In this case, the output of the displacement detector 9 is not input to the cantilever displacement control device 12.

As a result, a displacement value of the free end 6 of the cantilever 5 affected by only the magnetic field generated by the sample 2 can be obtained as an output of the displacement detector 9.

As described above, according to the second embodiment of the present invention, as the output of the displacement detector 9, the free end 6 of the cantilever 5 affected only by the magnetic field generated by the sample 2 is used.
Can be obtained, so that the magnetic domain state in the dynamic state of the sample 2 can be accurately observed.

[0032]

As described above, according to the present invention, by providing the canceling means for canceling the displacement of the free end of the elastic member due to the magnetic field of the magnetic field applying means,
Since the displacement of the free end of the elastic member affected only by the magnetic field generated by the sample can be detected, it is possible to accurately observe the magnetic domain state in the dynamic state of the sample.

[Brief description of the drawings]

FIG. 1 is a main part configuration diagram of a first embodiment of the present invention.
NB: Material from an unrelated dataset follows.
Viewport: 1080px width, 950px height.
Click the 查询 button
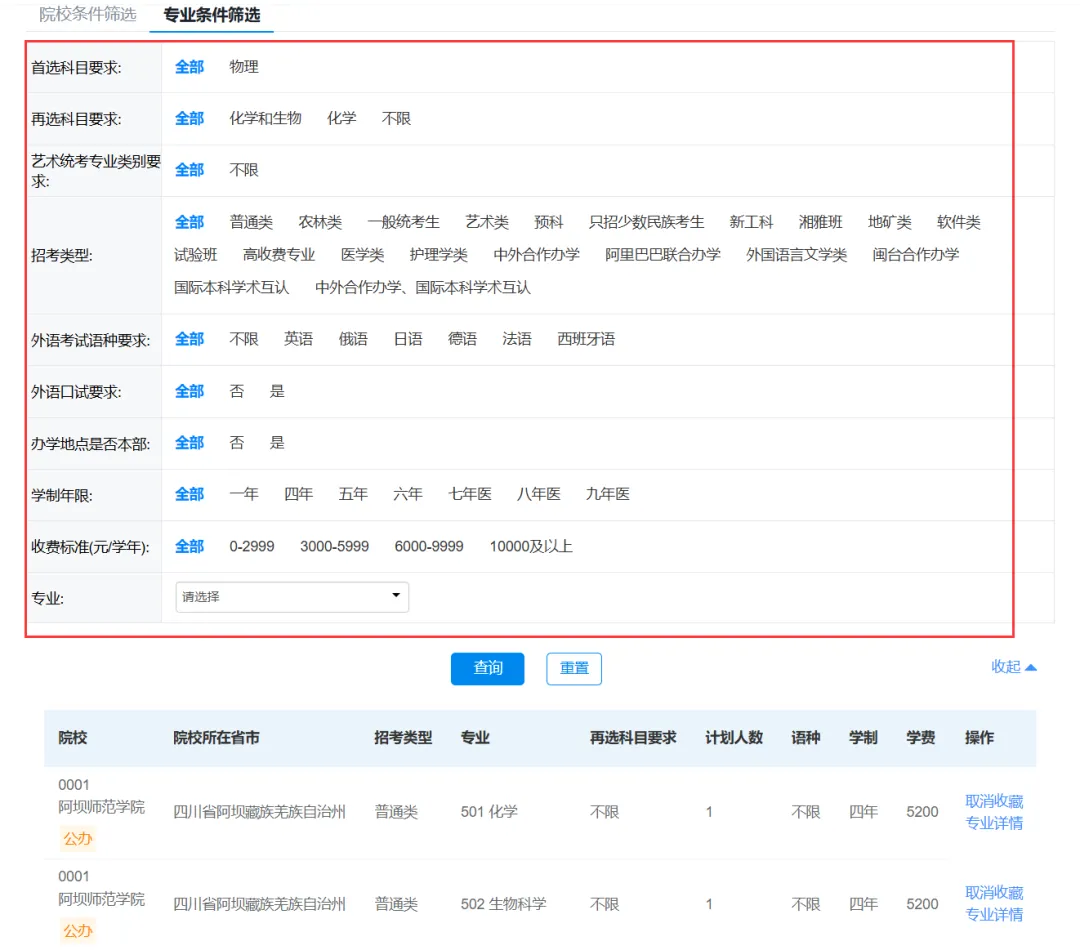click(488, 668)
FIG. 2 is a flowchart showing a procedure for detecting a displacement of a free end of a cantilever executed in the first embodiment of the present invention.
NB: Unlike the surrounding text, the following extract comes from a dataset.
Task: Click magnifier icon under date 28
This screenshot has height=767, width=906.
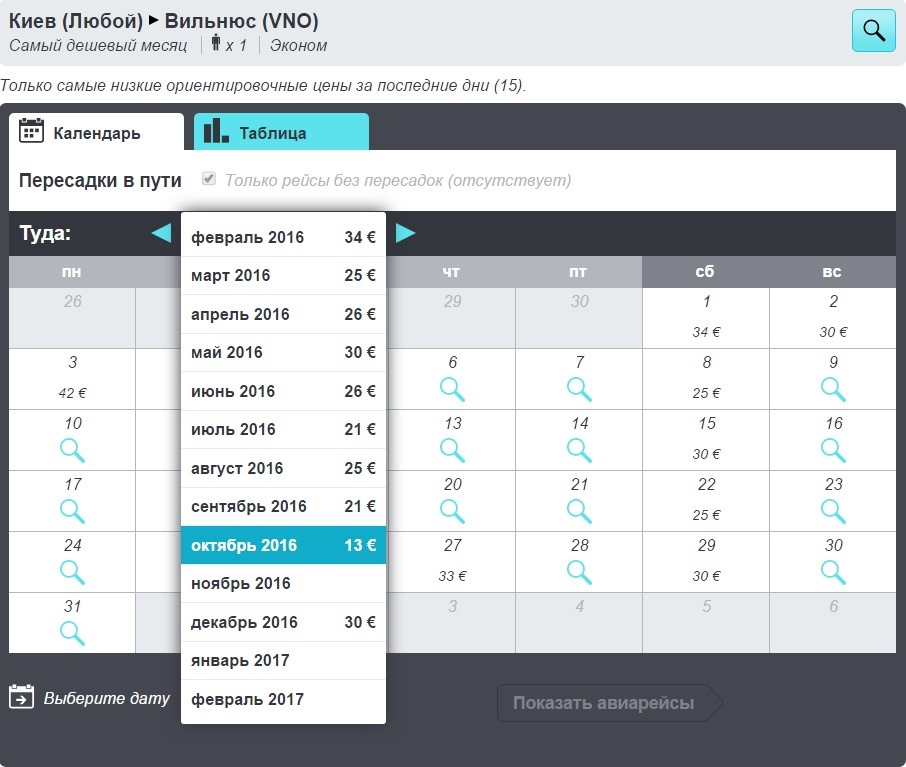Action: (579, 572)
FIG. 3 is a main part configuration diagram of a second embodiment of the present invention.

FIG. 4 is a flowchart showing a procedure for detecting a displacement of a free end of a cantilever executed in a second embodiment of the present invention.
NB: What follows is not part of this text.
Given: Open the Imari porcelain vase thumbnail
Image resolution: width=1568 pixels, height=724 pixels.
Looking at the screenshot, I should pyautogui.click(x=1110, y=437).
FIG. 5 is a main part configuration diagram of an example of a conventional magnetic force microscope.

[Explanation of symbols]

 DESCRIPTION OF SYMBOLS 1 Sample stand 2 Sample 3 Magnetic field application coil 4 Probe made of ferromagnetic material 5 Cantilever 6 Free end of cantilever 7 Fixed end of cantilever 8 Piezoelectric element 9 Displacement detector 10 Memory 11 Processing unit 12 Cantilever displacement control unit

Claims (3)

[Claims] 1. A magnetic field applying means for applying a magnetic field to a sample, a probe at a free end receiving a magnetic force by a magnetic field generated by the sample, and a fixed end provided to a vibrating means capable of applying vibration. A magnetic force microscope comprising: a fixed elastic member; and a displacement detecting unit configured to detect a displacement of a free end of the elastic member, wherein a displacement of the free end of the elastic member by a magnetic field of the magnetic field applying unit is determined. A magnetic force microscope comprising a canceling means for canceling. 2. The memory according to claim 1, wherein said canceling means stores a displacement value of a free end of said elastic member obtained by said displacement detecting means when said sample is not placed at an observation position; Arithmetic processing for canceling the displacement value of the free end of the elastic member stored in the storage means from the displacement value of the free end of the elastic member obtained by the displacement detection means when placed at the observation position 2. The magnetic force microscope according to claim 1, further comprising: an arithmetic processing unit for performing the operation. 3. The cancellation means inputs a displacement value of a free end of the elastic member obtained by the displacement detection means when the sample is not placed at an observation position, and inputs the displacement value via the vibration means. An elastic member displacement control unit that performs feedback control of the displacement of the free end of the elastic member so that the displacement of the free end of the elastic member does not include the displacement due to the magnetic field of the magnetic field applying unit. 2. The magnetic force microscope according to claim 1, wherein the magnetic force microscope is configured as follows.